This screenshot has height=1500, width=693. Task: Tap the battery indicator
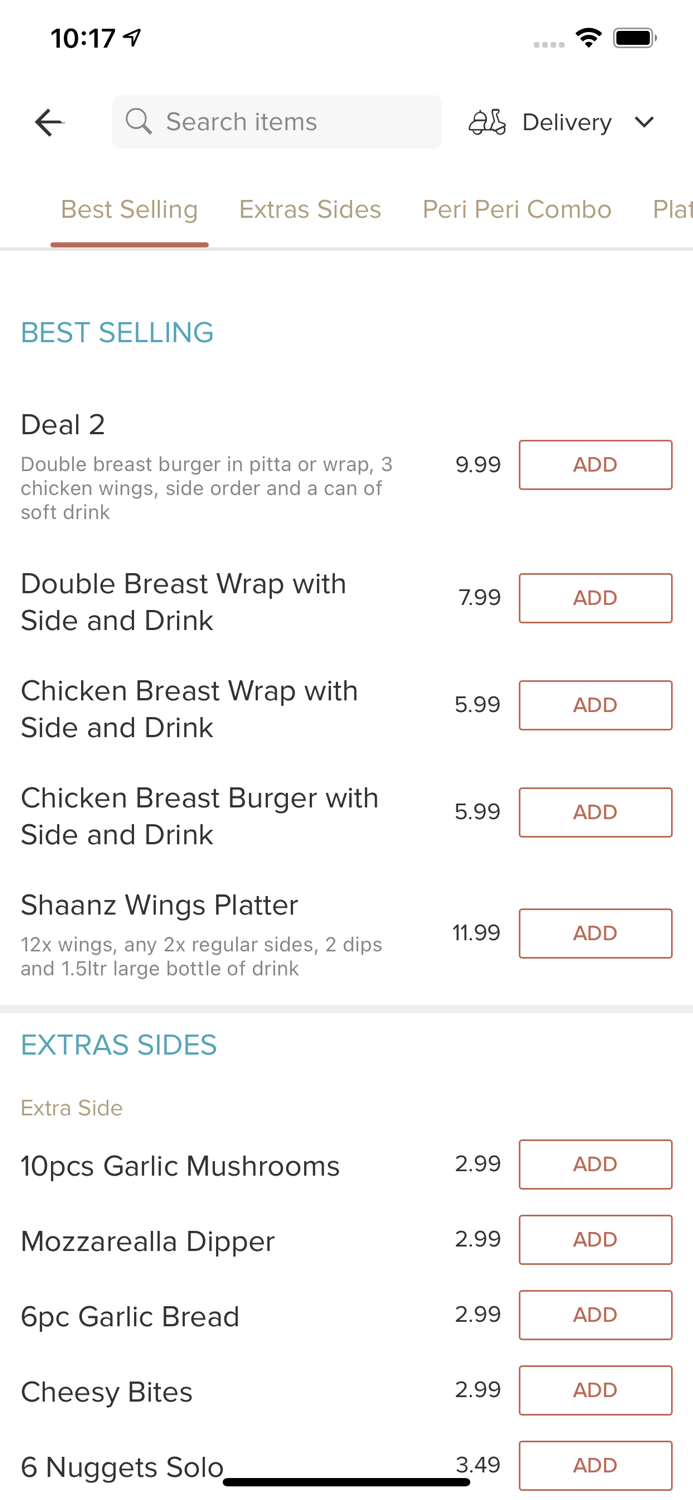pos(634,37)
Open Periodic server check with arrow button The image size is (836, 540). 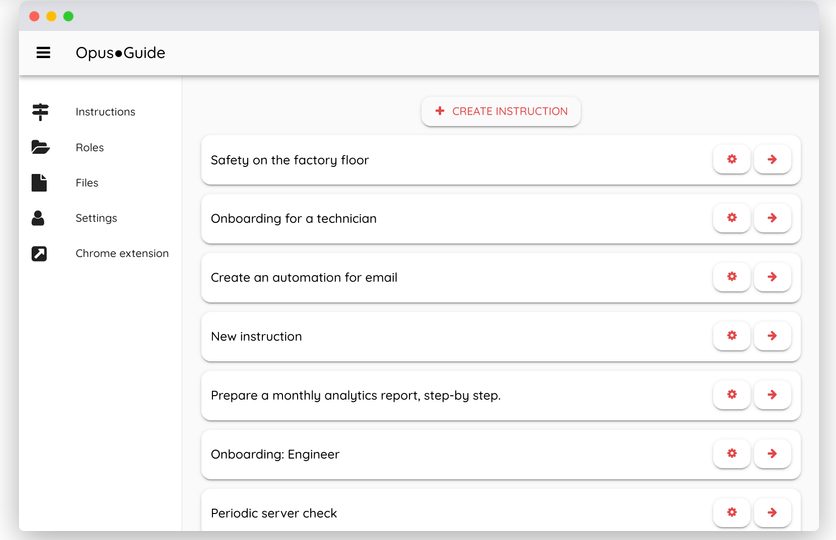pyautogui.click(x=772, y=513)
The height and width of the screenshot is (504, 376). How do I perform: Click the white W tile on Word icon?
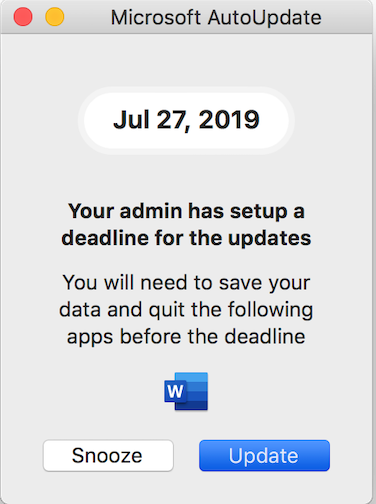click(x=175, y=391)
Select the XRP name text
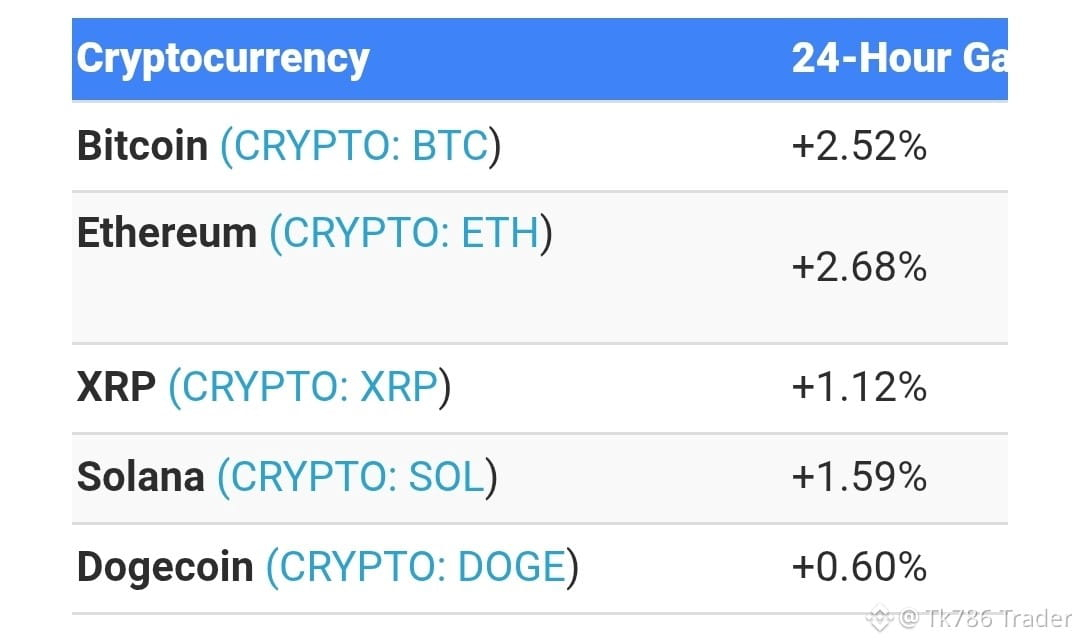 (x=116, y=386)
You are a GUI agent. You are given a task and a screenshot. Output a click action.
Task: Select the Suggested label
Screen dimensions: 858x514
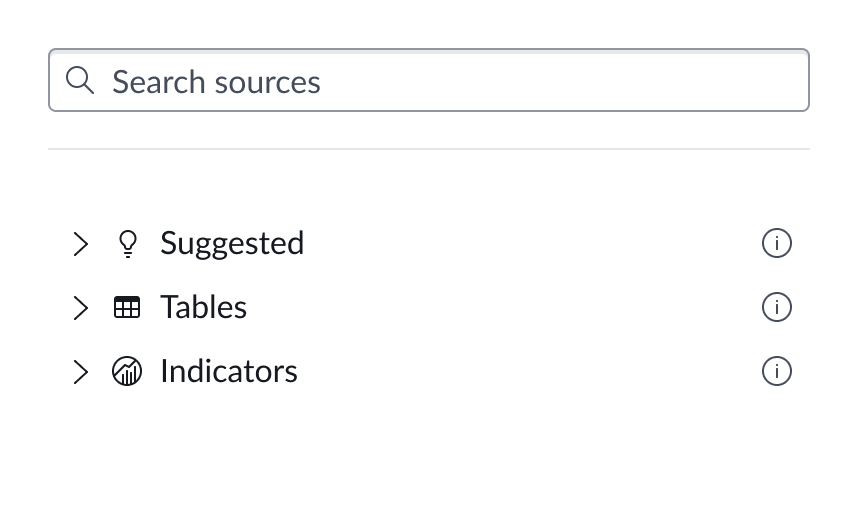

* * * *

With all pictures excluded, output exactly the lines from the one containing "Select the XRP name text" through the final line of the entries, inclusive.

## TASK SOLUTION
Select the XRP name text
 (x=116, y=386)
You are a GUI agent. You are given a task and a screenshot. Output a click action.
Task: Select the Suggested label
Screen dimensions: 858x514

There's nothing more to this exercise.